Nontraditional students are defined as transfer students, students older than the age of 23 or student parents, according to the resolution. The assembly resolution aims to integrate transfer students into student life as well as serve as a place for nontraditional students to create bonds and community on campus, according to the executive summary. The resolution was originally brought forth last November, and was created in addition to previous legislation forming a transfer student experience program.

 “It’s pretty well documented that nontraditional students have a very difficult time transferring to The University of Texas,” said Student Government financial director Matthew Kenny. “We are trying to create spaces where nontraditional students … can meet other students with the same experience.”

Kenny said the space would be created in an existing building on campus and the University has the resources to make this happen.

Kerry Mackenzie, chair of the ethics and oversight committee, said there is a transfer student center on the outskirts of campus, but it is far away and not used at all.

“A lot of times, nontraditional students feel like there’s a divide between them (and the rest of campus), but there’s almost a physical emphasis on that,” Mackenzie, a government and plan II sophomore, said. “Having something that’s just for them in the middle of campus will be a really good way to build a community.”

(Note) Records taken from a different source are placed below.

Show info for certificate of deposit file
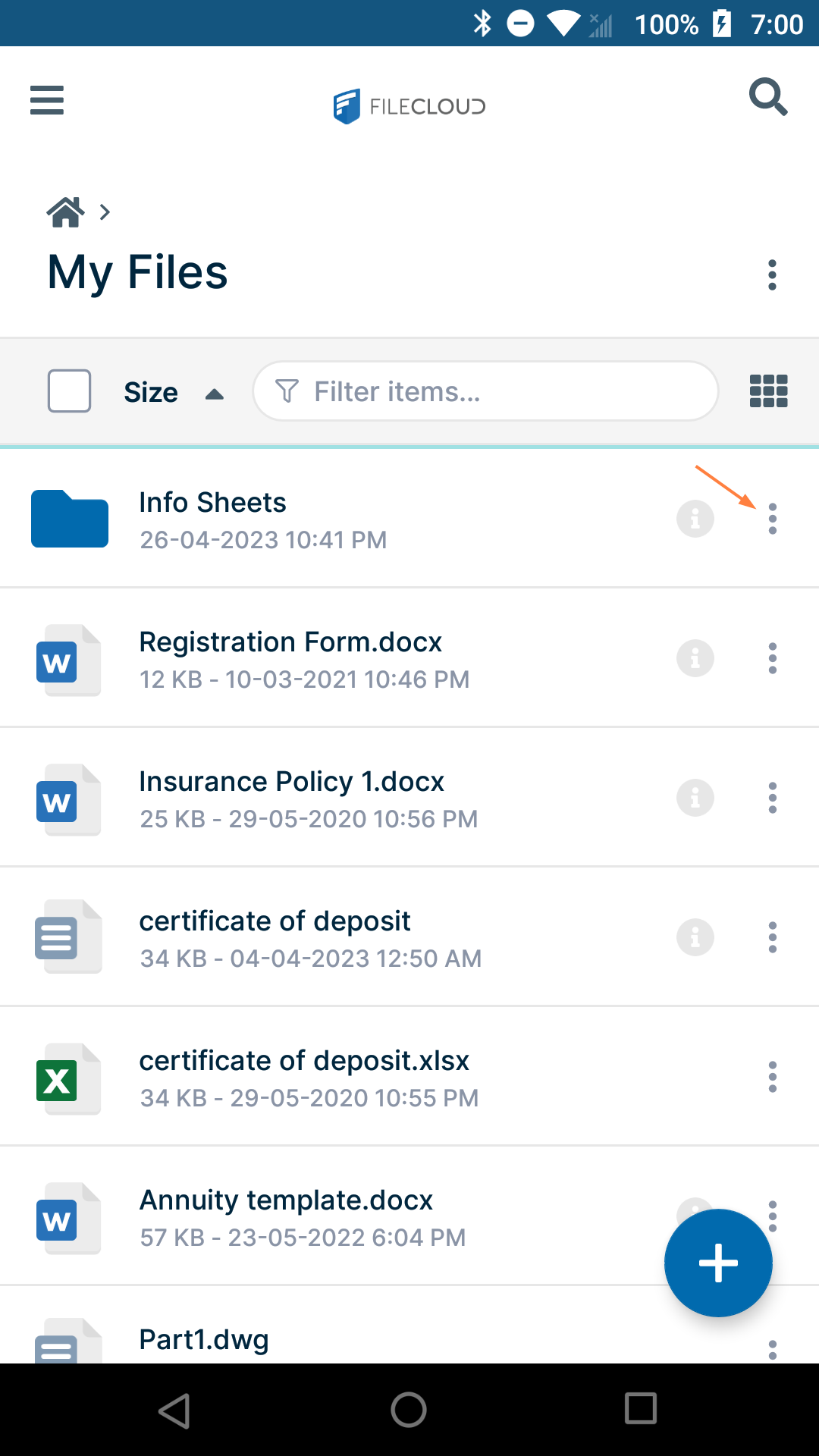(x=695, y=937)
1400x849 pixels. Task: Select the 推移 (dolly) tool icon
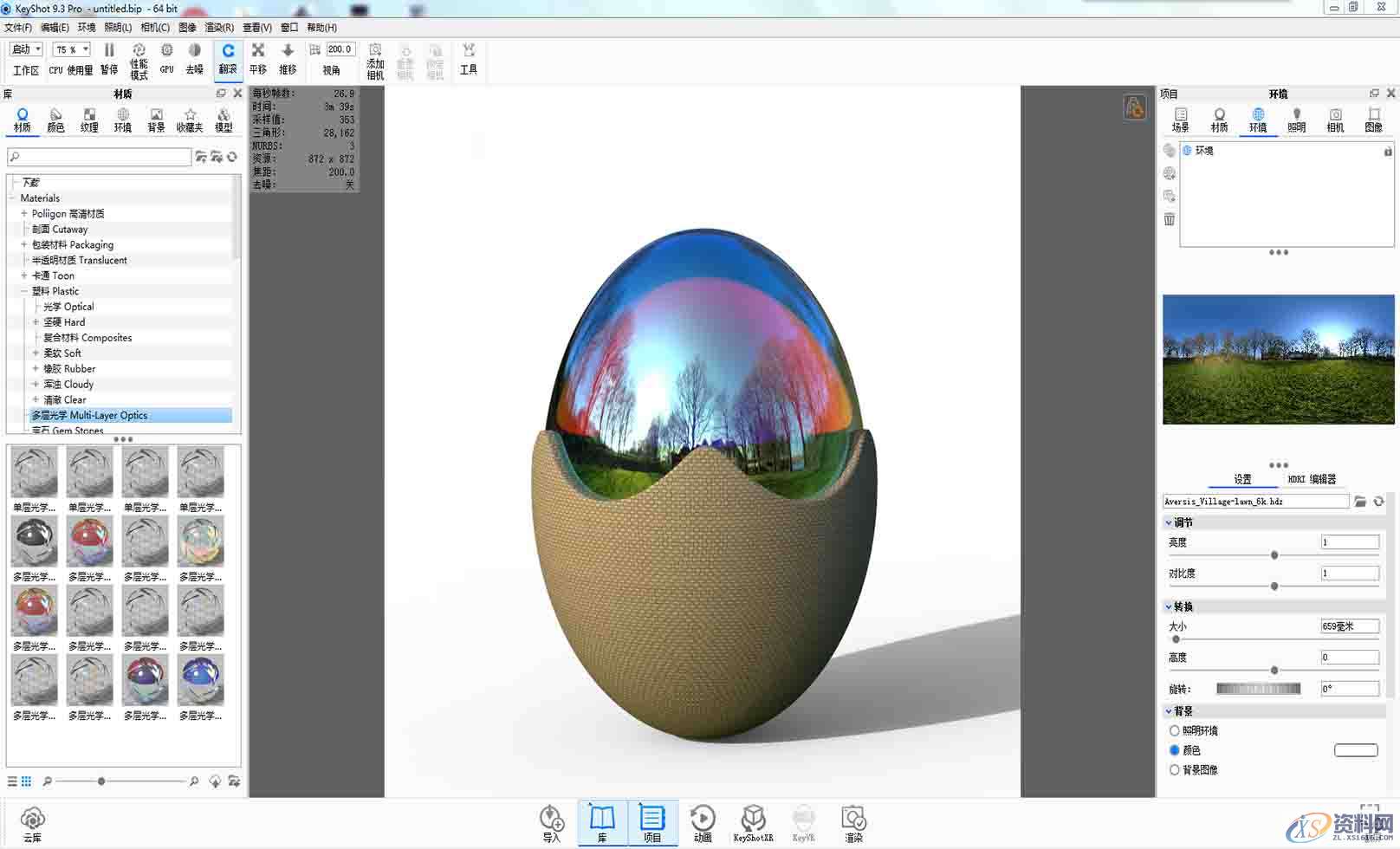point(287,59)
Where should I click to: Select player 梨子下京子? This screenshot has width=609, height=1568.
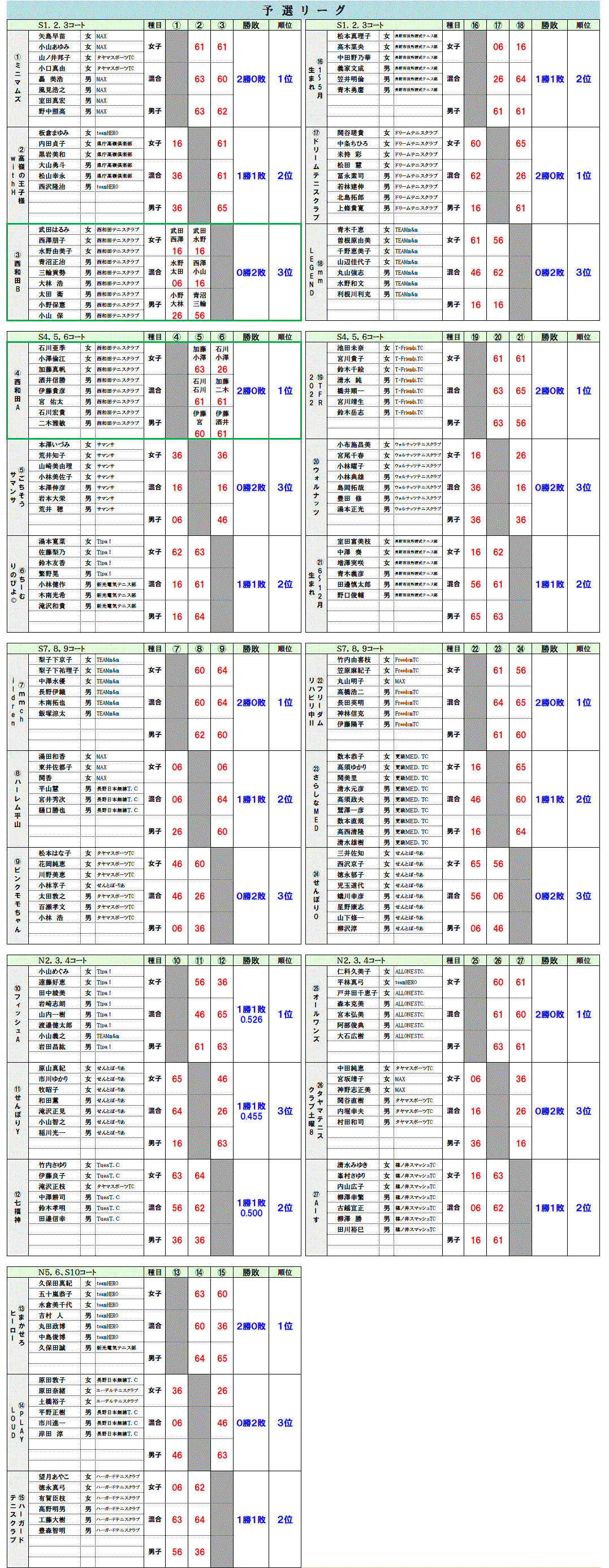[55, 660]
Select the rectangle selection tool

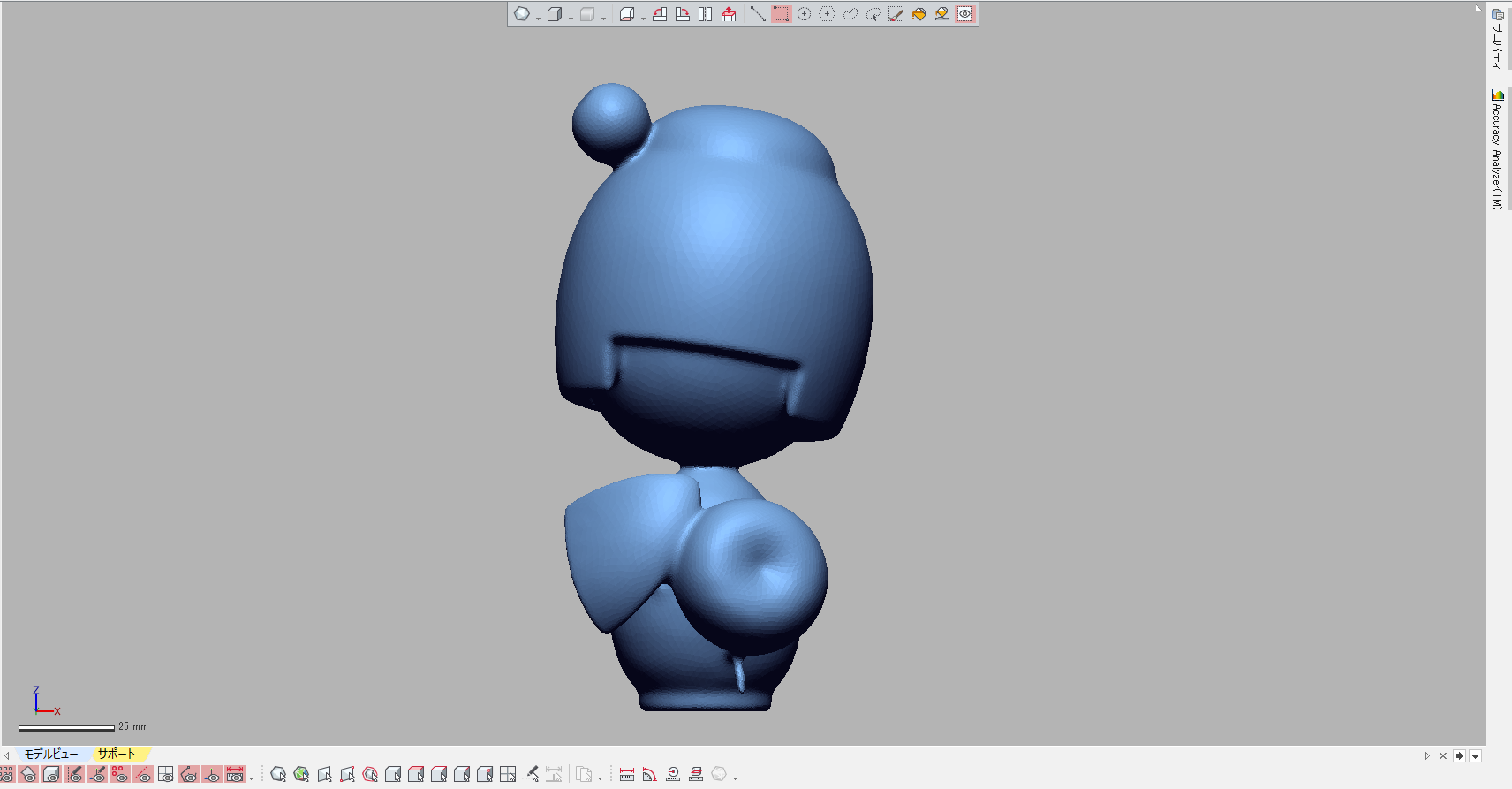(x=781, y=14)
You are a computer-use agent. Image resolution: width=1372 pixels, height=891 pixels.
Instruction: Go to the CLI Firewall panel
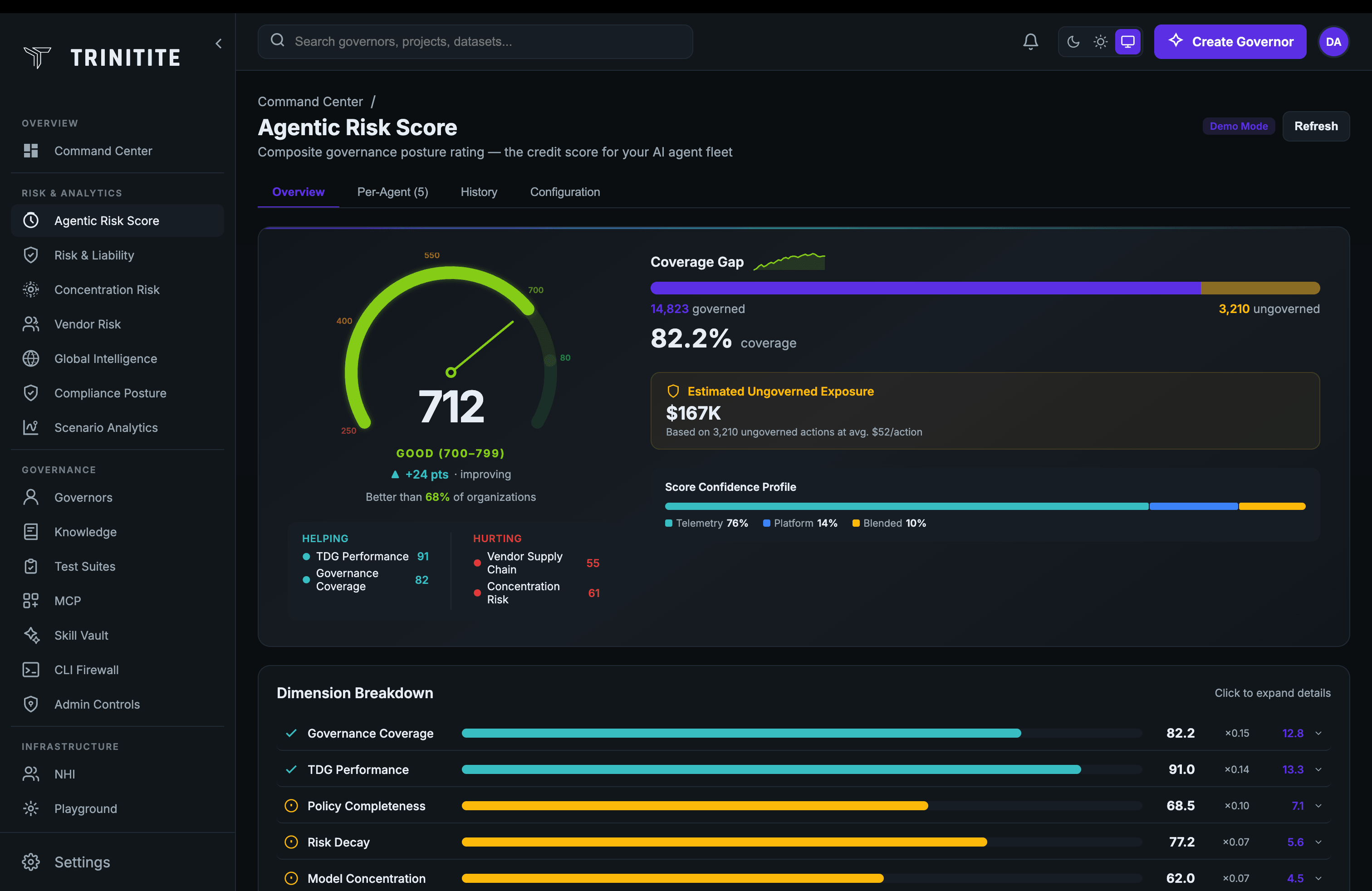click(x=86, y=670)
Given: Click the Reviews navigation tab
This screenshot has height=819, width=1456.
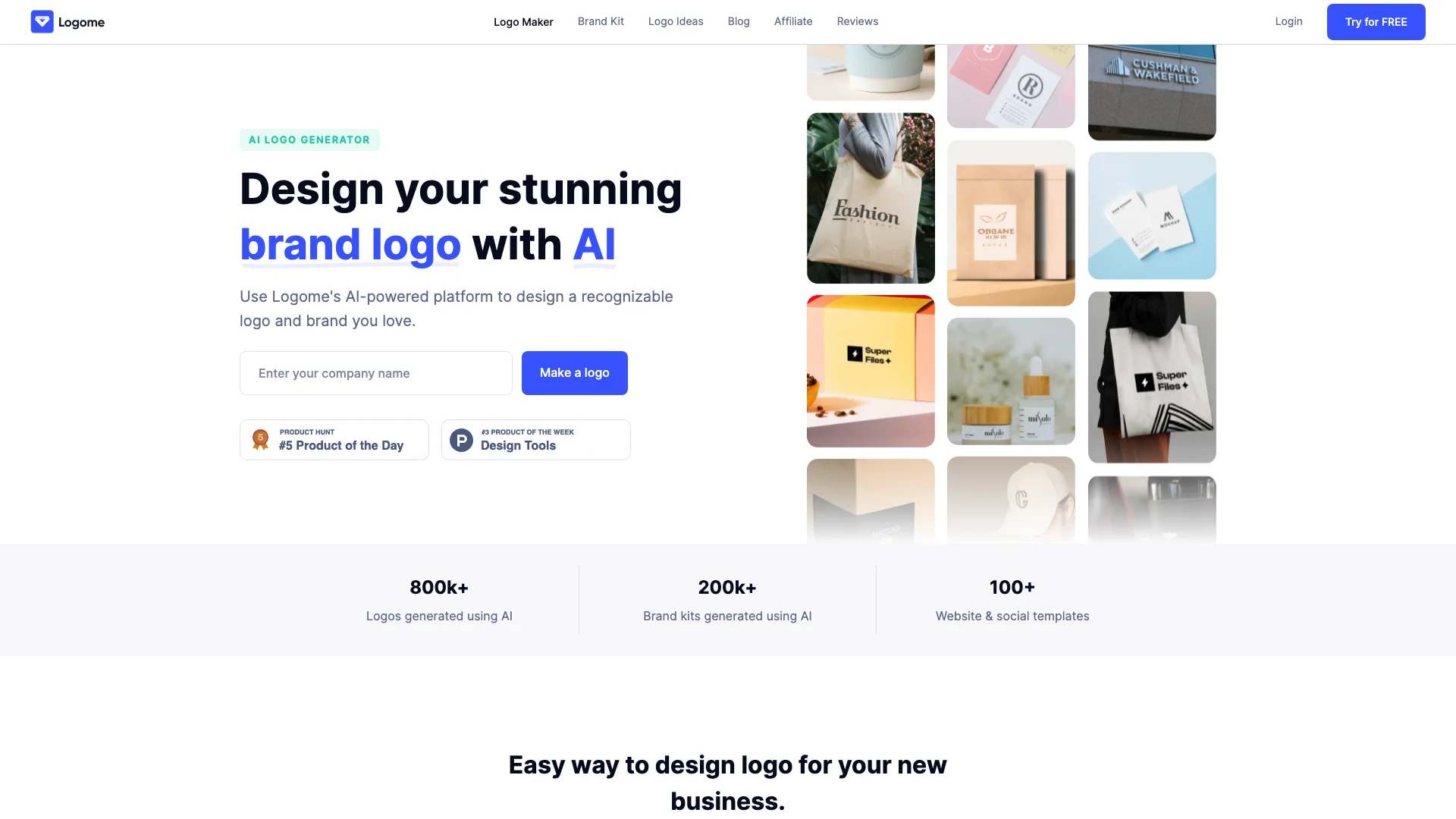Looking at the screenshot, I should coord(857,21).
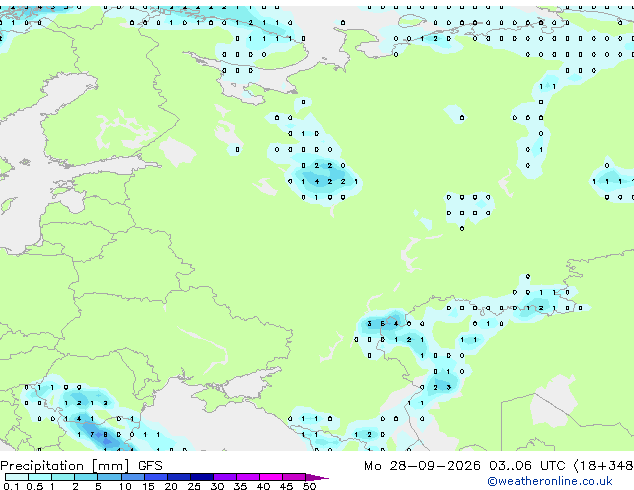
Task: Click the Precipitation [mm] GFS title label
Action: click(81, 466)

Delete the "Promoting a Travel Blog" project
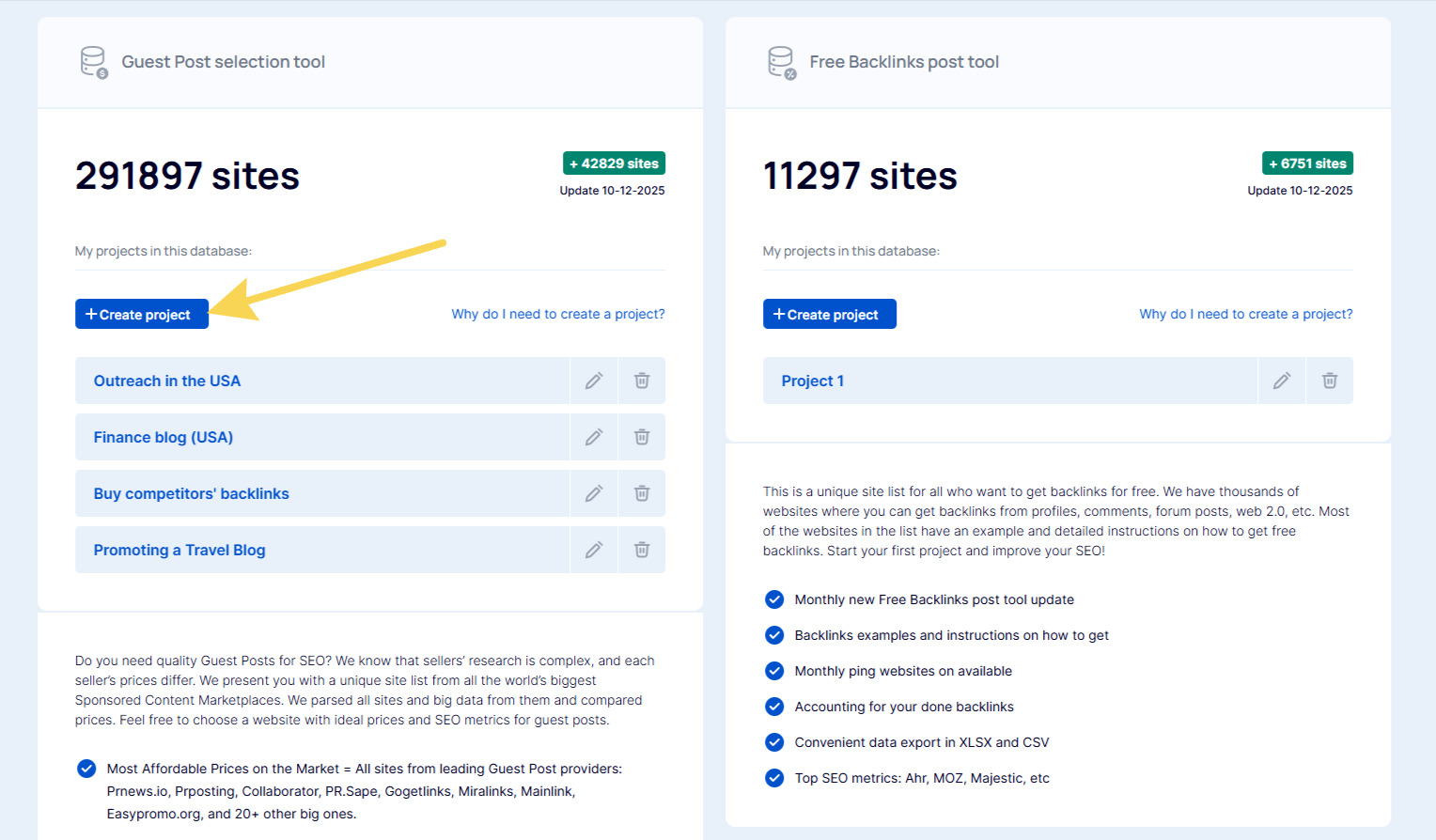(642, 550)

Student body president Camron Goodman said the goal is to ensure that nontraditional students feel they have a home on campus and to help them excel academically and socially on campus.

“Me being a transfer student, I have experienced what transfer students go through as they enter campus,” finance senior Goodman said. “I experienced transfer shock, and I experienced the lack of resources and mentorship that would have helped me be successful in my first semester.”

Goodman said the timeline putting this initiative in place depends on the University administration, but the support Student Government expressed for it should help advance the initiative.

“It makes the whole college experience easier,” said Kenny, a chemistry and public health sophomore. “In an ideal world, it would be somewhere very central on campus — a home away from home for many students.”